Exercise aim: Starting at the line below that contains "Image resolution: width=993" and ending at the line that contains "Given: Open the", retype each line exactly as it stands, but omit the pictures.
START Data section
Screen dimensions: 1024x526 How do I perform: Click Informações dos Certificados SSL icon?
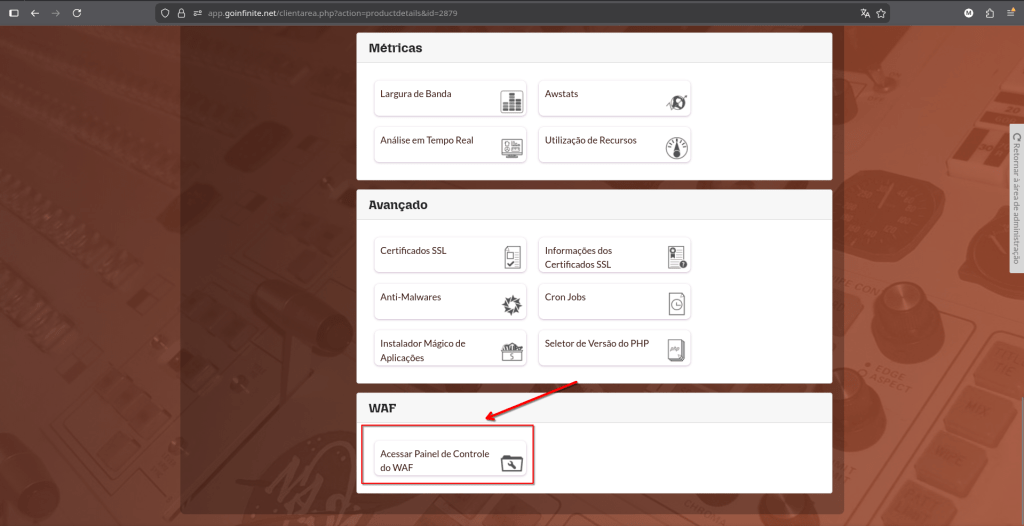pos(676,257)
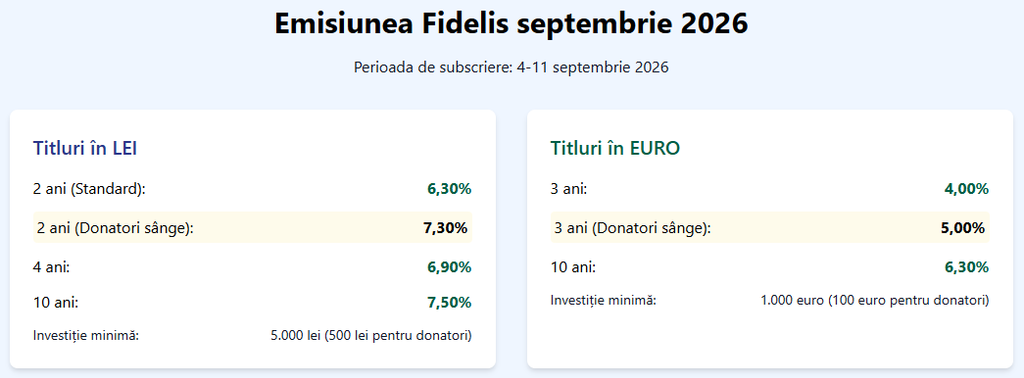The height and width of the screenshot is (378, 1024).
Task: Select highlighted 3 ani (Donatori sânge) row
Action: point(770,228)
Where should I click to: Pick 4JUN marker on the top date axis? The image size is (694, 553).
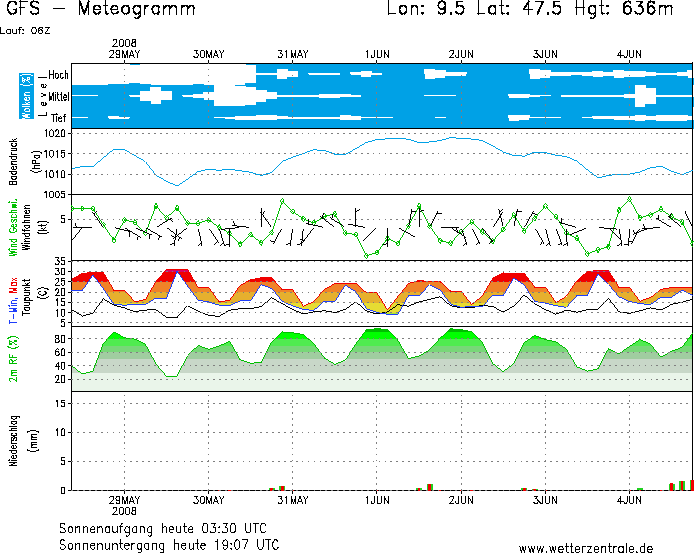(629, 53)
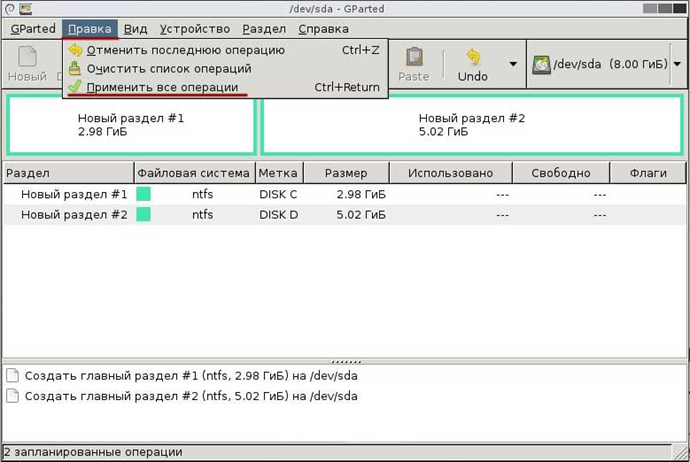This screenshot has width=690, height=462.
Task: Click document icon of partition #2 operation
Action: coord(12,396)
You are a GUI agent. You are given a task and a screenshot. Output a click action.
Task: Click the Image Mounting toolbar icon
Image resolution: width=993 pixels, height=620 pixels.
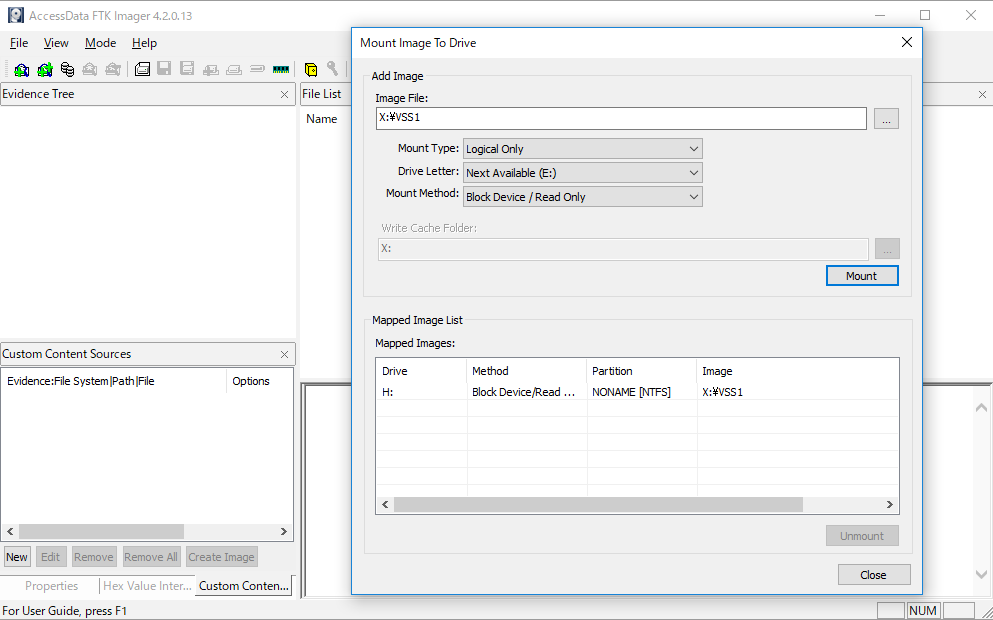(x=68, y=69)
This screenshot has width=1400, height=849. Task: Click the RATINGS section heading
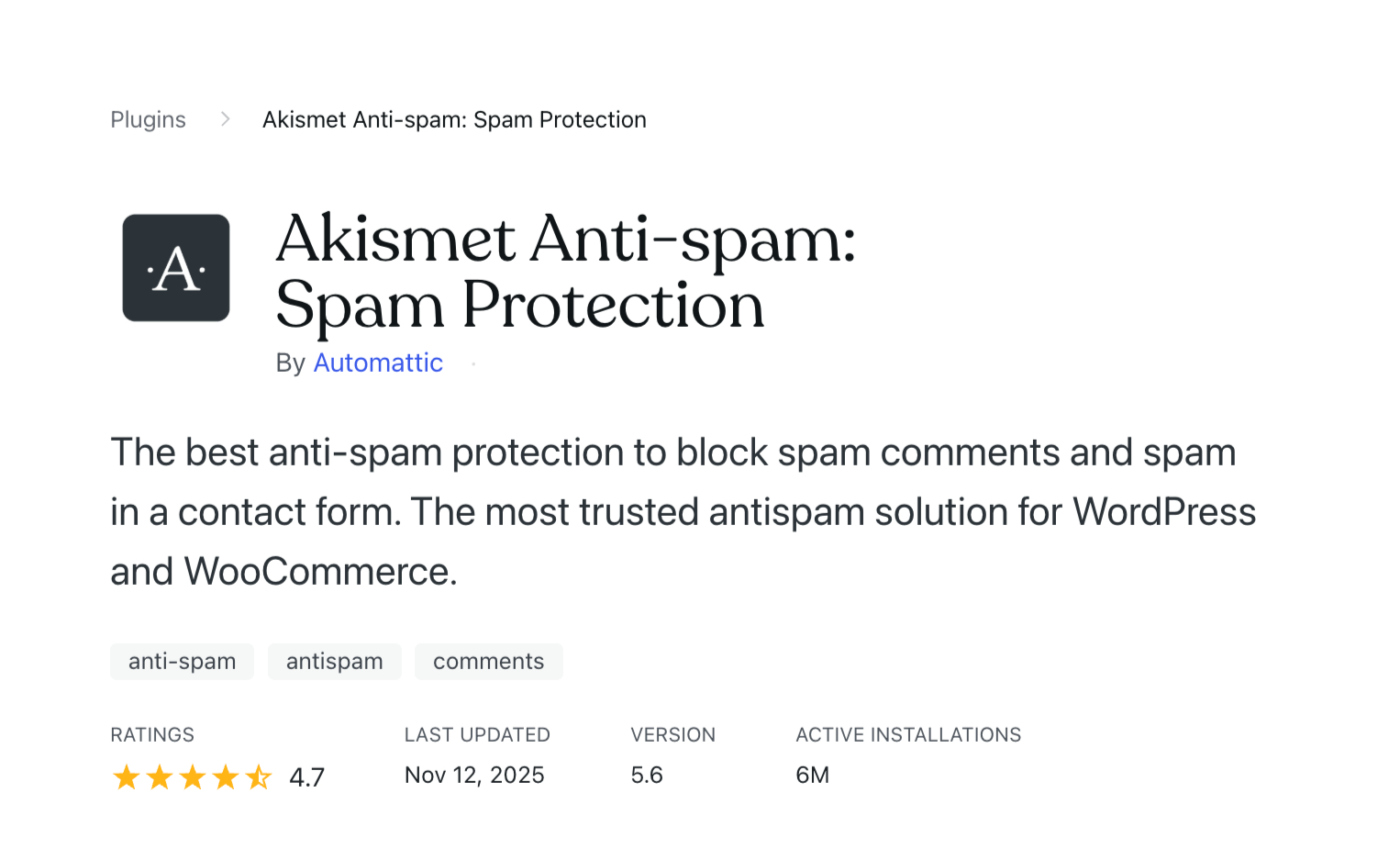tap(152, 734)
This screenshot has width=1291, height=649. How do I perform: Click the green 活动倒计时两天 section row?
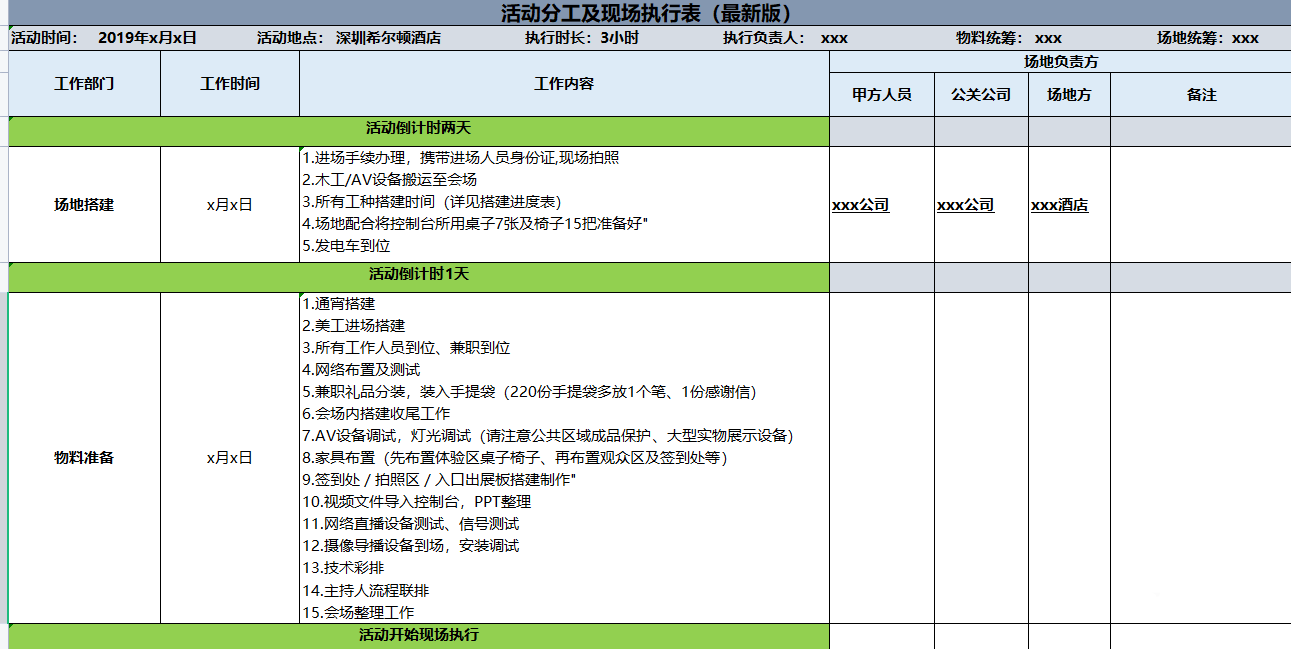click(x=418, y=129)
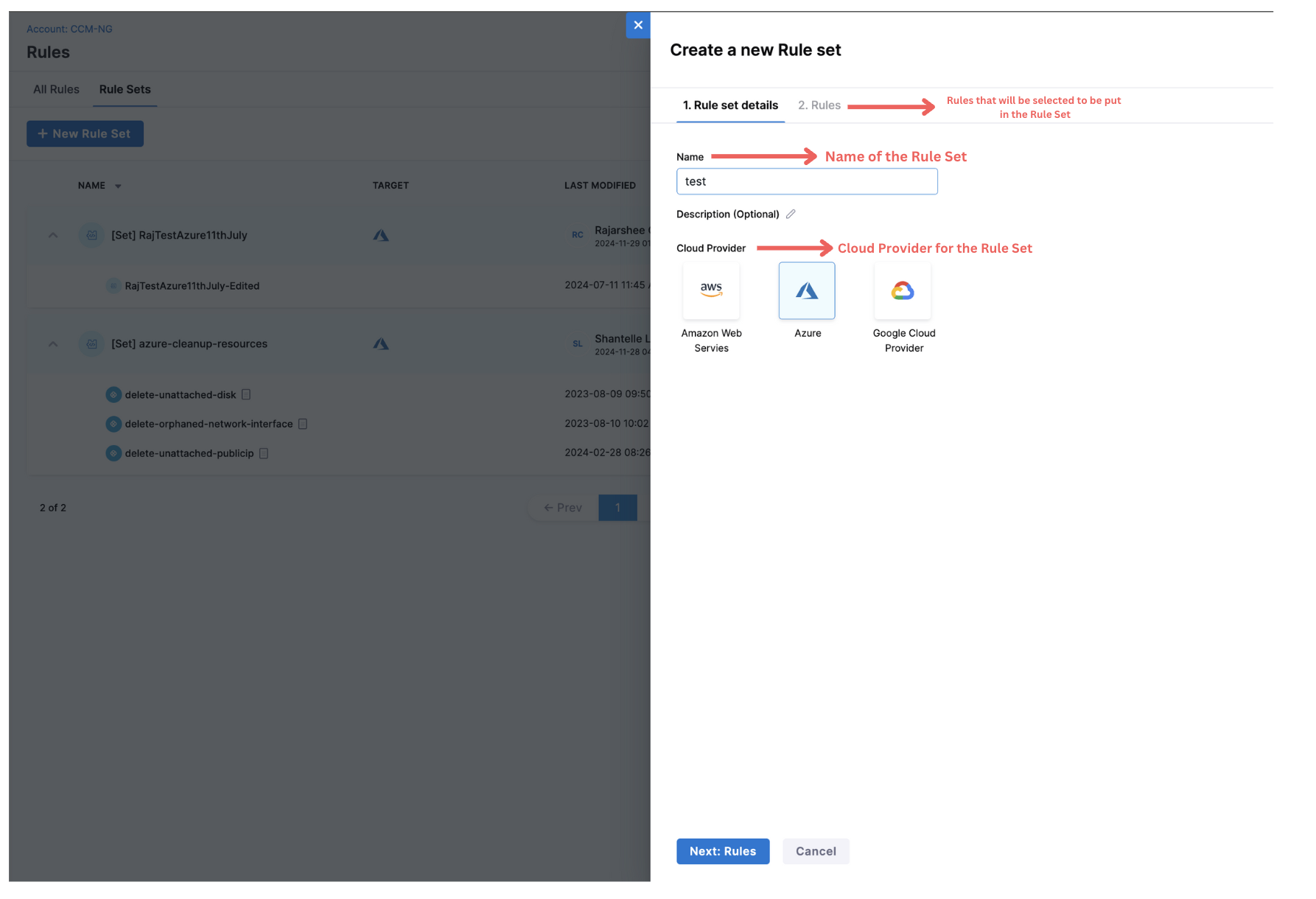Click the pencil icon beside Description (Optional)
1316x899 pixels.
click(791, 214)
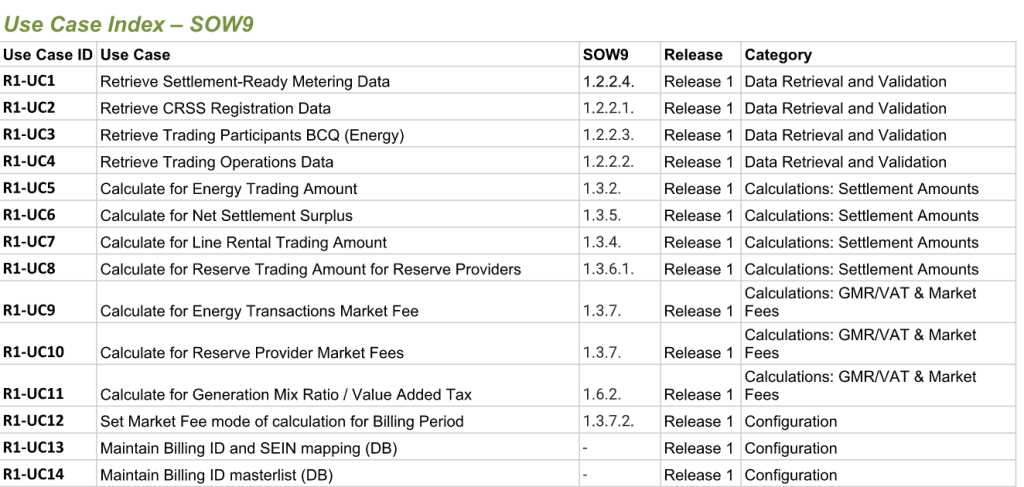Click the R1-UC1 use case ID cell
Viewport: 1024px width, 487px height.
[29, 81]
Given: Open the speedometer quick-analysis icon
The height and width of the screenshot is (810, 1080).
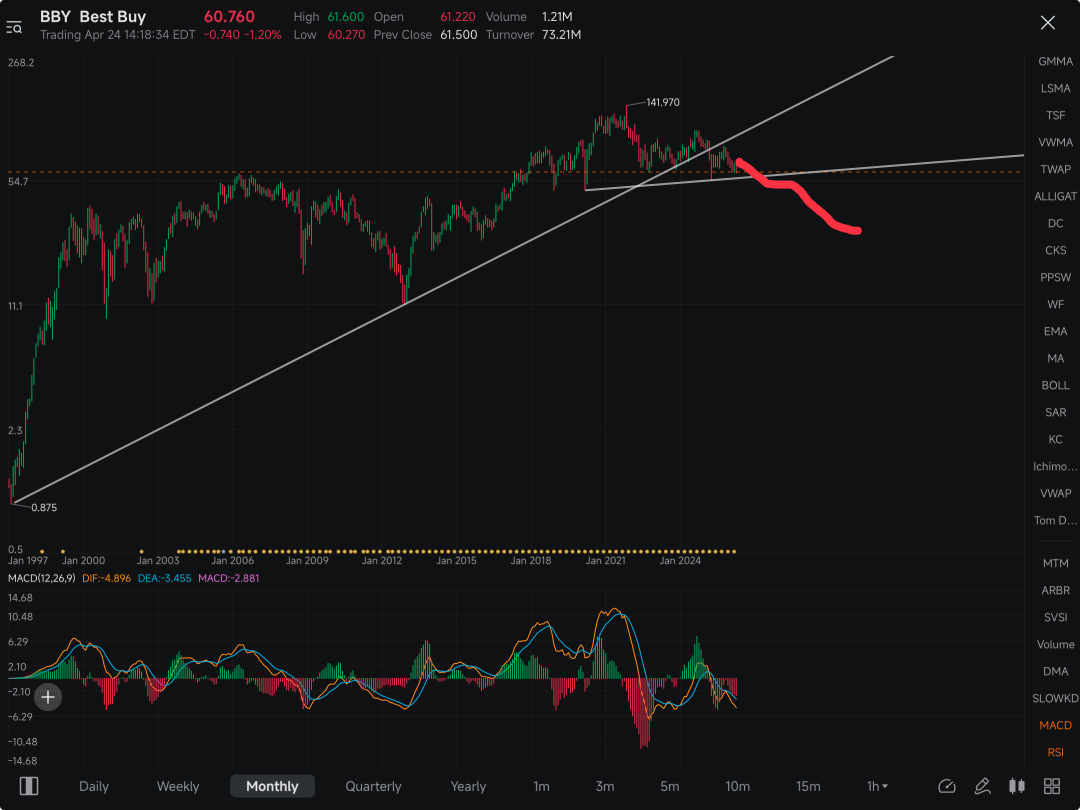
END Data section
Task answer:
Image resolution: width=993 pixels, height=620 pixels.
(x=68, y=69)
This screenshot has width=1400, height=849. Task: Click the RATINGS section heading
tap(152, 734)
This screenshot has width=1291, height=649. How do I perform: Click the green 活动倒计时两天 section row?
click(x=418, y=129)
Click the pencil icon beside Description (Optional)
1316x899 pixels.
click(791, 214)
Click the R1-UC1 use case ID cell
Viewport: 1024px width, 487px height.
[29, 81]
Given: Open the speedometer quick-analysis icon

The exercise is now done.